Required work
**a.** From the safeguarding text, list every change or sign in children that staff are able to respond to.
**b.** Extend the safeguarding text, not the data, beginning after its last sentence.

Document section
At St. Mary's, we follow strict procedures to ensure that everyone who works with our children is vetted, keeping our children as safe as possible. Ongoing checks and ‘whistle-blowing’ are in line with current policy.
- Staff are trained in child protection issues and they are aware of the procedures to follow.
- Staff are encouraged to be vigilant in order to maintain the safety of our children.
- All Staff & Volunteers have read the document ‘KEEPING CHILDREN SAFE IN EDUCATION 2021’ Part 1
All staff have an up-to-date understanding of safeguarding children issues and are able to implement the safeguarding children policy and procedure appropriately. Policies are in line with current guidance and procedures.
Staff are able to respond appropriately to any:
- significant changes in children’s behaviour;
- deterioration in their general well-being;
- unexplained bruising, marks or signs of possible abuse;
- signs of neglect;
- comments children make which give cause for concern.
All staff are aware of the need to maintain privacy and confidentiality.
We have an obligation to obtain necessary information from parents in advance of a child being admitted to school, including:
- emergency contact numbers;
- the child’s special dietary requirements, preferences or food allergies the child may have;
- the child’s special health requirements;
- information about who has legal contact with the child; and who has parental responsibility for the child.
Written parental permission is requested, at the time of the child’s admission to the provision, to the seeking of any necessary emergency medical advice or treatment in the future.
STRANGER DANGER REMINDER
The police have asked us to share stranger danger advice with you to help keep you safe when you are out and about and travelling to and from school.
STRANGER DANGER PREVENTION ADVICE
Here are some simple steps you can take to make sure you stay safe on the street.
- Never go off on your own with a stranger, take things from them or get in a car with them
- Make sure you tell your parents where you are
- If someone scares you, or makes you feel uncomfortable go somewhere safe, which could be your home, your school or a police station
- Remember to tell someone what has happened straight away
- If you have Snapchat check the settings on the new location sharing feature, Snap Maps (click on link below) including details about how to change your settings and tips for staying safe.

Source data
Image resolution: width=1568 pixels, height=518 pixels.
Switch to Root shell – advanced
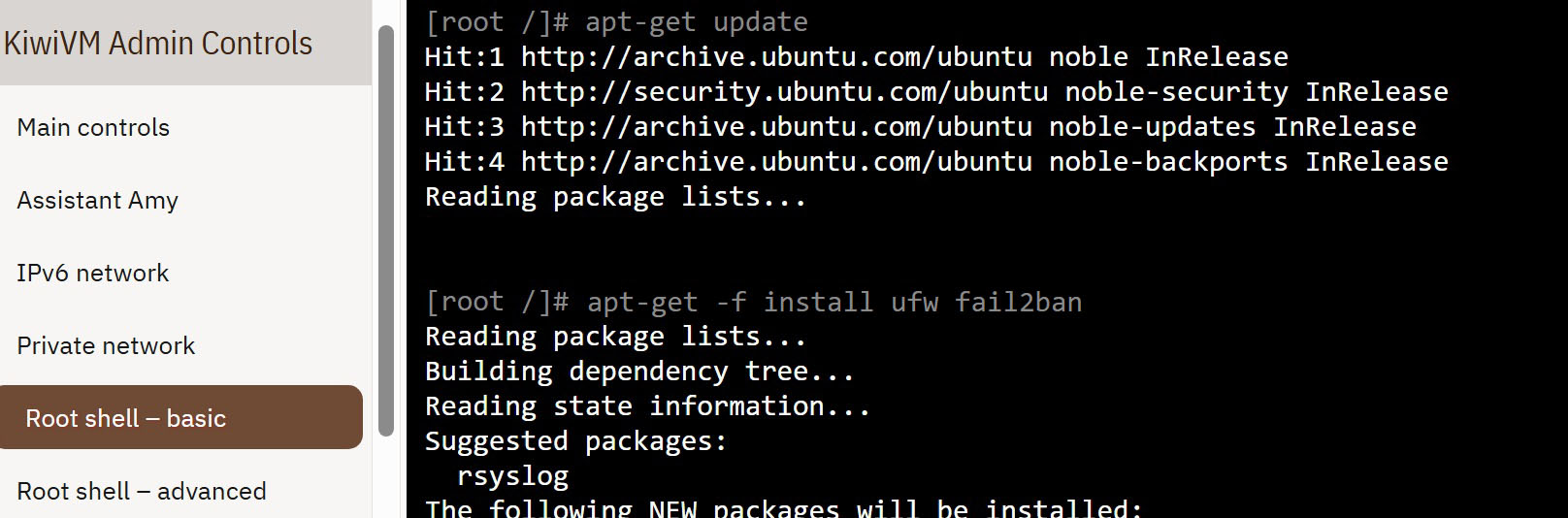tap(142, 491)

Answers for the tasks
**a.**
- significant changes in children’s behaviour
- deterioration in their general well-being
- unexplained bruising, marks or signs of possible abuse
- signs of neglect
- comments children make which give cause for concern

**b.**
Signposting for children and young people
CEOP helps any child or young person under the age of 18 who is being pressured, forced or tricked into taking part in sexual activity of any kind. This can be something that has taken place either online or in ‘the real world’, or both. The CEOP Safety Centre has clear information and advice on what can be reported to CEOP, the reporting process and what will happen if you do decide to make a report. You can visit the CEOP Safety Centre and make a report directly to CEOP by clicking the Click CEOP button.
If you are experiencing online bullying or something else online has worried you please speak to an adult you trust, or you can talk to Childline at any time on:
0800 1111 or at www.childline.org.uk.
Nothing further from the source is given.